:: TASK OBJECTIVE ::
Count the lines in the records below that contain the word "pixels", and give only the number.

:: GIVEN RECORDS ::
-- Start --

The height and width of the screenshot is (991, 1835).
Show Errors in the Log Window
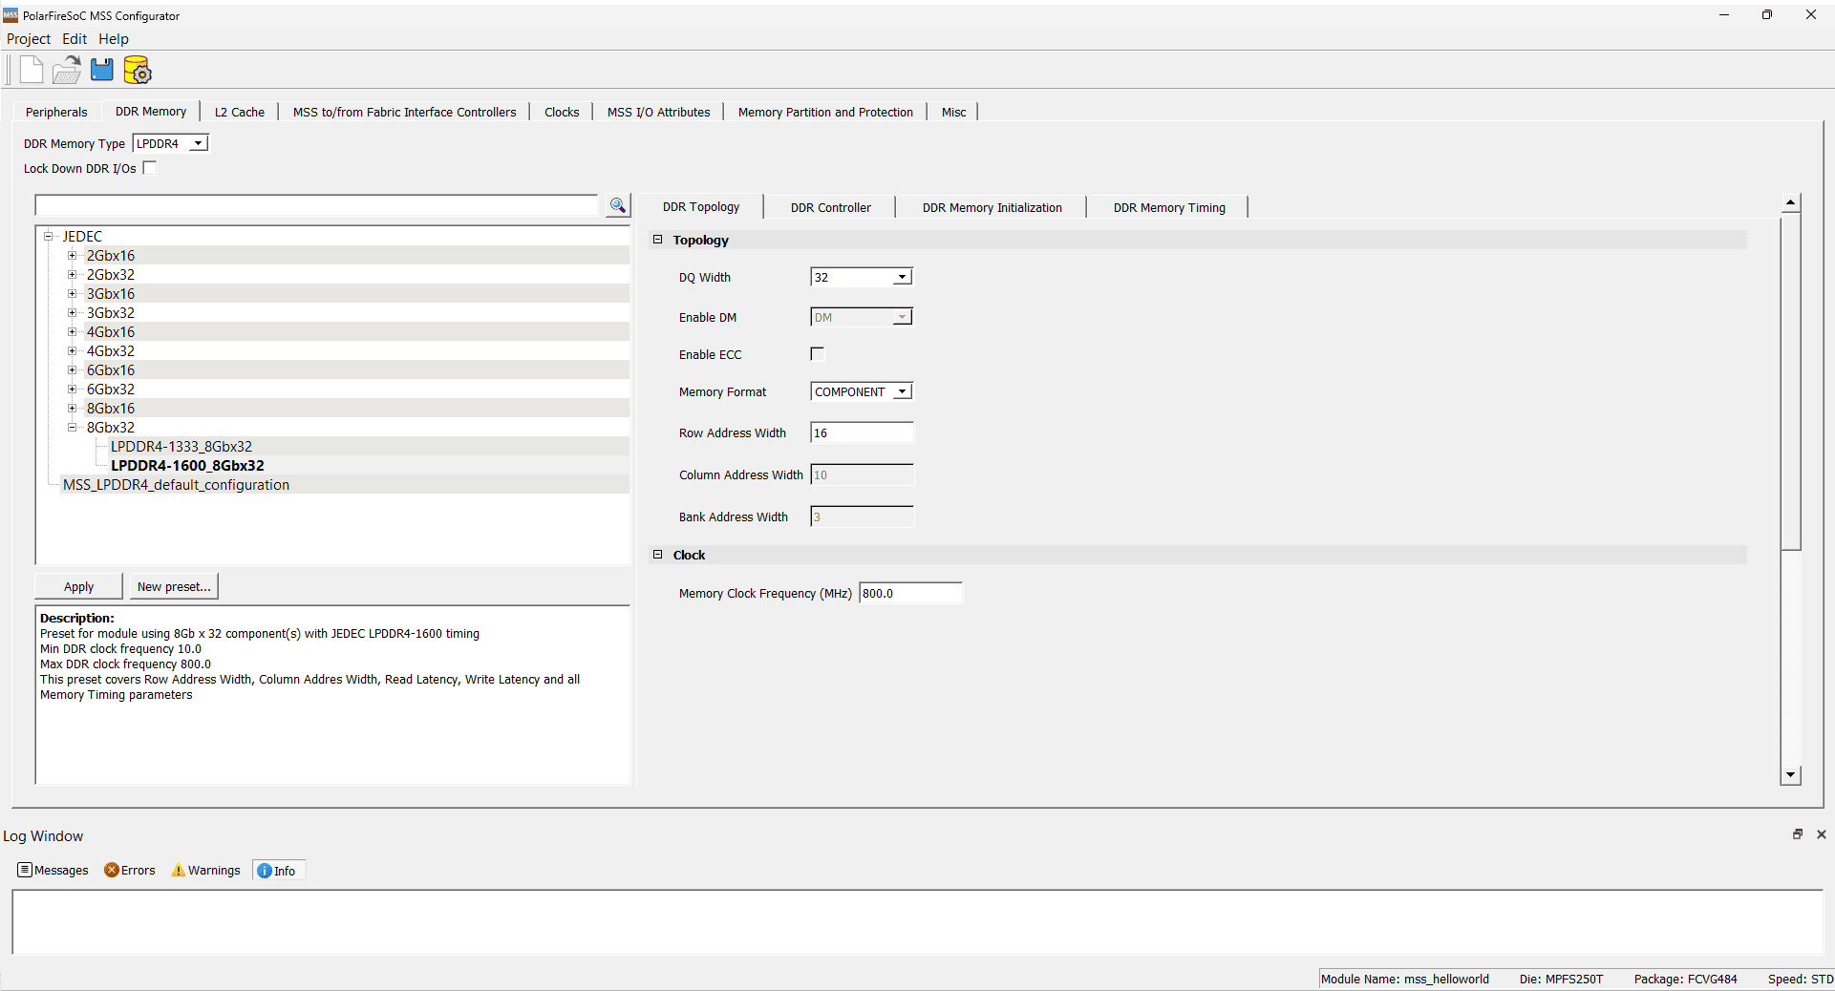coord(130,871)
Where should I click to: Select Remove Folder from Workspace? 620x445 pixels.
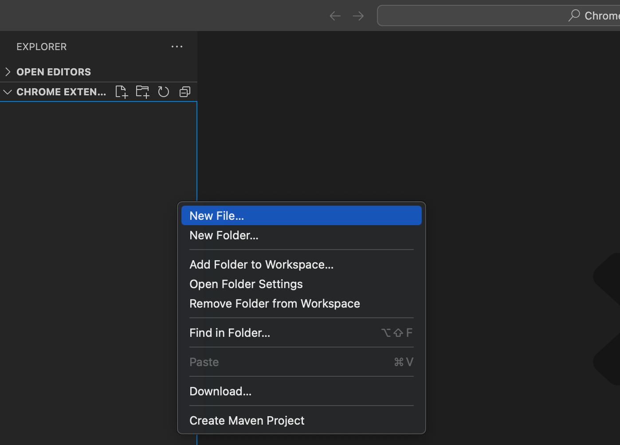pyautogui.click(x=275, y=303)
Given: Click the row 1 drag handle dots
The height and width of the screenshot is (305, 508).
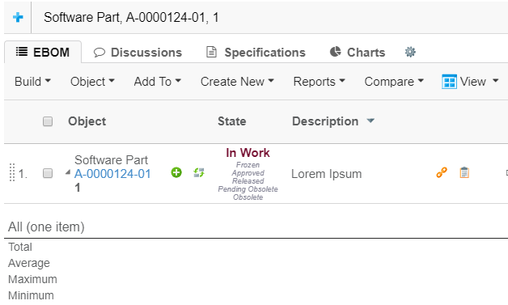Looking at the screenshot, I should tap(12, 172).
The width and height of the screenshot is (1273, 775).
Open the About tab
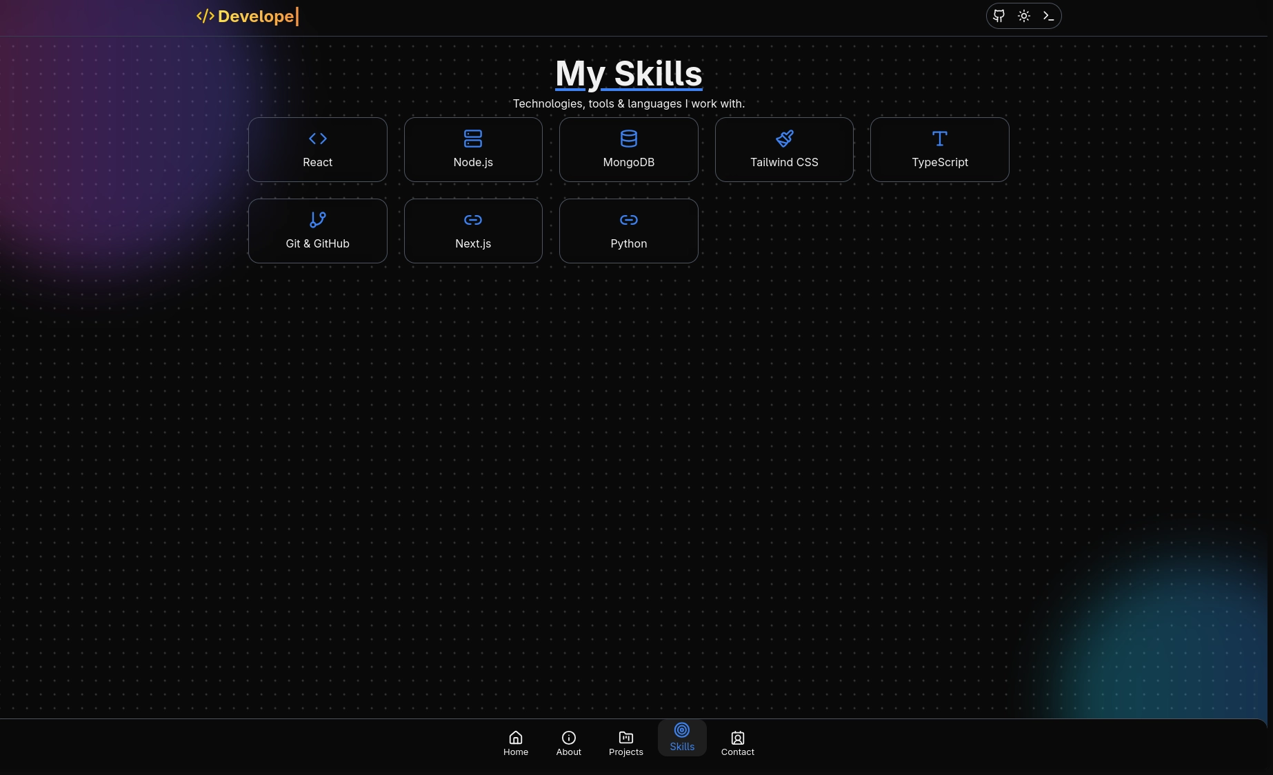569,743
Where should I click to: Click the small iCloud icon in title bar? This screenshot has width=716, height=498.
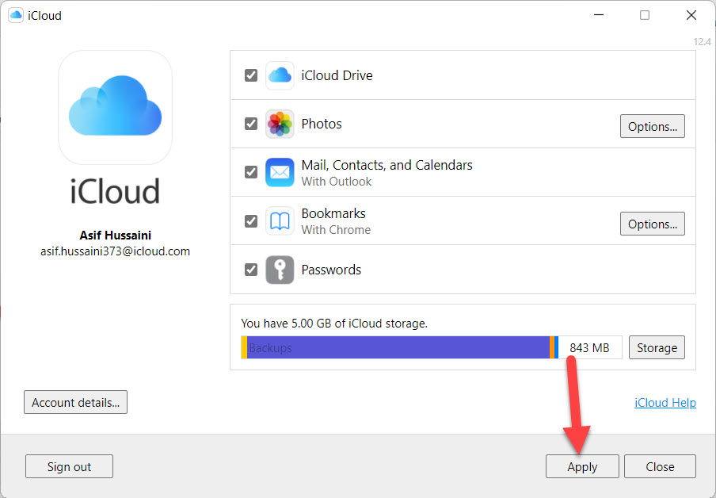pos(15,15)
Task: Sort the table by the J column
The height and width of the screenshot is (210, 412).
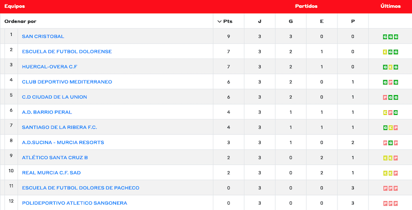Action: coord(259,21)
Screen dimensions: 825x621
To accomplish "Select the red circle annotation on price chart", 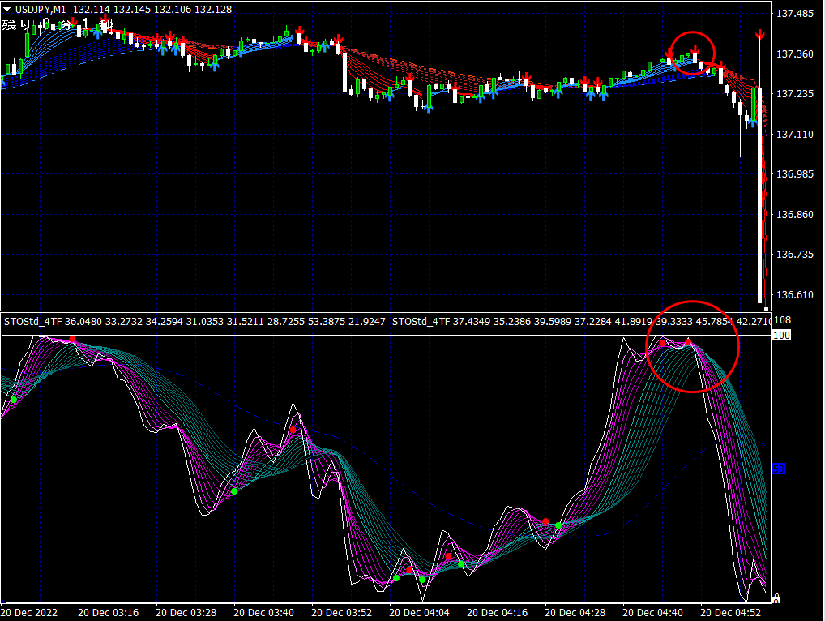I will (x=692, y=54).
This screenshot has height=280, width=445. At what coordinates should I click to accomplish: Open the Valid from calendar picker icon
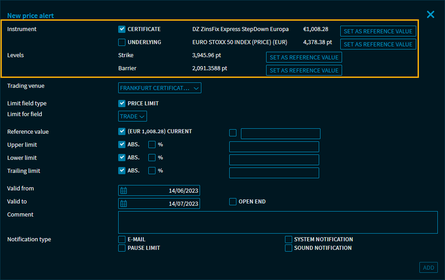(124, 190)
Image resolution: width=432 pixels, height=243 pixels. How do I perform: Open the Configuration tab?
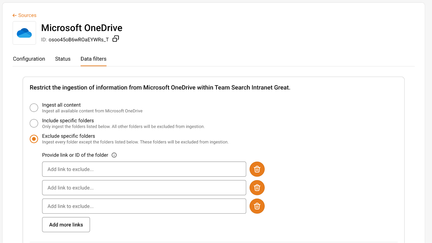coord(29,59)
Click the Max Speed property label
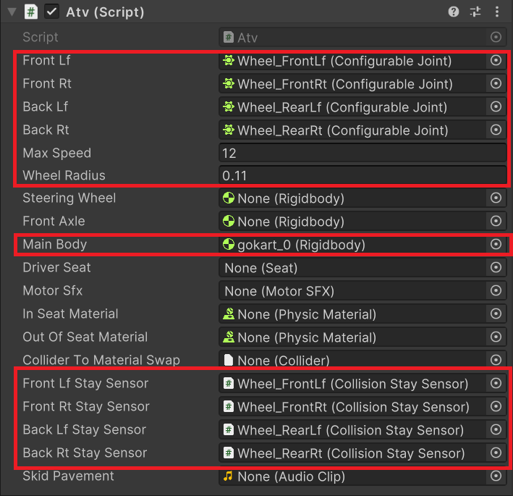This screenshot has height=496, width=513. point(57,153)
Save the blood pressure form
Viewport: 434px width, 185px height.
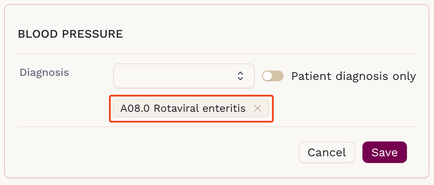pos(384,152)
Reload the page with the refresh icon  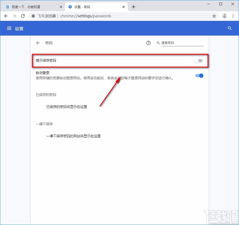23,16
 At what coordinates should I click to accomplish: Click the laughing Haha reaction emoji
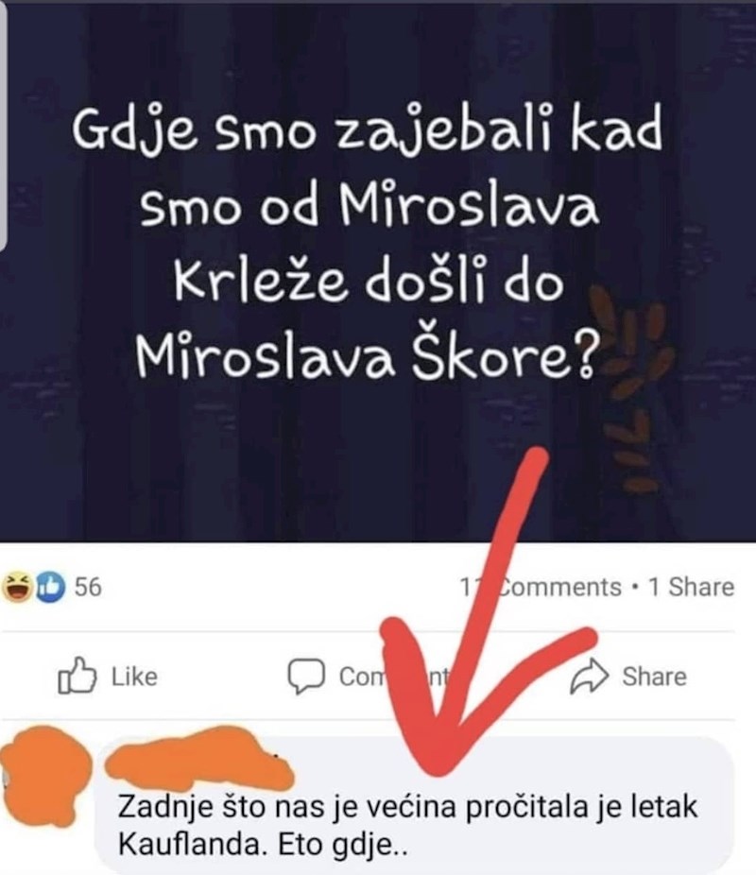click(x=17, y=587)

-- End --

:: REPLY TO THE TASK ::
2